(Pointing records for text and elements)

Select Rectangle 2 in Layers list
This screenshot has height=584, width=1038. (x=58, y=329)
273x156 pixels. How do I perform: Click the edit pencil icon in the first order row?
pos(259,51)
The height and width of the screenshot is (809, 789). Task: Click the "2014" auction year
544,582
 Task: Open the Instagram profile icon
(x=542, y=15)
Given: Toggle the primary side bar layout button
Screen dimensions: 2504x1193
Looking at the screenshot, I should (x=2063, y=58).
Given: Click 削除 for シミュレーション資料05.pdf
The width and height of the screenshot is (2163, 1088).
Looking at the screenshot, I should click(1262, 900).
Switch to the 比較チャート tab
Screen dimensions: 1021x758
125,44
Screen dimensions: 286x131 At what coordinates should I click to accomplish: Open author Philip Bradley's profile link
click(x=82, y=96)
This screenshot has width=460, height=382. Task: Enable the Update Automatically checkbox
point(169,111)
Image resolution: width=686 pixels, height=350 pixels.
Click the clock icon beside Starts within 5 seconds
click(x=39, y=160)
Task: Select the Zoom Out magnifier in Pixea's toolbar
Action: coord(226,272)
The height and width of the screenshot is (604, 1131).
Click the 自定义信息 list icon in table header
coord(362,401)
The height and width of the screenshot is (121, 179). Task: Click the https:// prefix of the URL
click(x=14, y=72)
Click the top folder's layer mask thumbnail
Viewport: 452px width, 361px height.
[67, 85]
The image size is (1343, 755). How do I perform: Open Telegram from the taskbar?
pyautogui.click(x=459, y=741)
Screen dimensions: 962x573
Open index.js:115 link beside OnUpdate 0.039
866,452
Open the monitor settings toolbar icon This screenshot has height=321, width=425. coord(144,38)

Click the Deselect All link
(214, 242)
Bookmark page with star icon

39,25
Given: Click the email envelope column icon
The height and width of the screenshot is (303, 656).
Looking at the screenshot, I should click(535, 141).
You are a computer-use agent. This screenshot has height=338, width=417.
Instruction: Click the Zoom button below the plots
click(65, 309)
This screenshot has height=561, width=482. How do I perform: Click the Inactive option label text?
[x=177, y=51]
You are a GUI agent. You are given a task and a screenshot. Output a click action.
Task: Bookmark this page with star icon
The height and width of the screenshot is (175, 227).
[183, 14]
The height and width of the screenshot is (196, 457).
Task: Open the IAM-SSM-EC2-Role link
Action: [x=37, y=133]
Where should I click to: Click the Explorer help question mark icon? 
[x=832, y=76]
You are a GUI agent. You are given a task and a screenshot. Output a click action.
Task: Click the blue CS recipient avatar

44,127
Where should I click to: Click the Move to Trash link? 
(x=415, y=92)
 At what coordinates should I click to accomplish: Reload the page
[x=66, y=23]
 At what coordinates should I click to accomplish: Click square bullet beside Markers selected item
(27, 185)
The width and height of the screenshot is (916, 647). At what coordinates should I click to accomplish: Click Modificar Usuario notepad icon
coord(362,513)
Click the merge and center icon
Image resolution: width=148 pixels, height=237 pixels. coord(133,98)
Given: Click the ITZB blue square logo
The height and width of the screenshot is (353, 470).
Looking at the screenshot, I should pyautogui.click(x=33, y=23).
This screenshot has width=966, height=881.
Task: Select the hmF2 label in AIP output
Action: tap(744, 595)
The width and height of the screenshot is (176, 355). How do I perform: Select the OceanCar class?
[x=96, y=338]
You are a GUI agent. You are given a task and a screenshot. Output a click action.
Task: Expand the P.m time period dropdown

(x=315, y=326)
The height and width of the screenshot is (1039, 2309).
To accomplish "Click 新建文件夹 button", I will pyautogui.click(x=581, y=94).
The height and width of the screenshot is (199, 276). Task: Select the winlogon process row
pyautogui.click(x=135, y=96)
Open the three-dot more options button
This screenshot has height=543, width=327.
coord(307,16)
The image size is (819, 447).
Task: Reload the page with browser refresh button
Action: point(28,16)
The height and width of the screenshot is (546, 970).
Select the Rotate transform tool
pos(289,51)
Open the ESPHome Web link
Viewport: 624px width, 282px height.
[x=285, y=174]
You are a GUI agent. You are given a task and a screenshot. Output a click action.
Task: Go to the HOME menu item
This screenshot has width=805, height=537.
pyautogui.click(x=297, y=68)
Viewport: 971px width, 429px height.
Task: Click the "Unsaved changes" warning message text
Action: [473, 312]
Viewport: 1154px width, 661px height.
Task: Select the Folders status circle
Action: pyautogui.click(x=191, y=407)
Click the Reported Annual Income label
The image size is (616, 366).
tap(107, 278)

Stated goal: List every line of the listing that contains the string "size". Case matters.

Final result:
The image size is (1343, 755). How do I perform: Open Telegram from the taskbar?
The image size is (819, 447).
The image size is (616, 366).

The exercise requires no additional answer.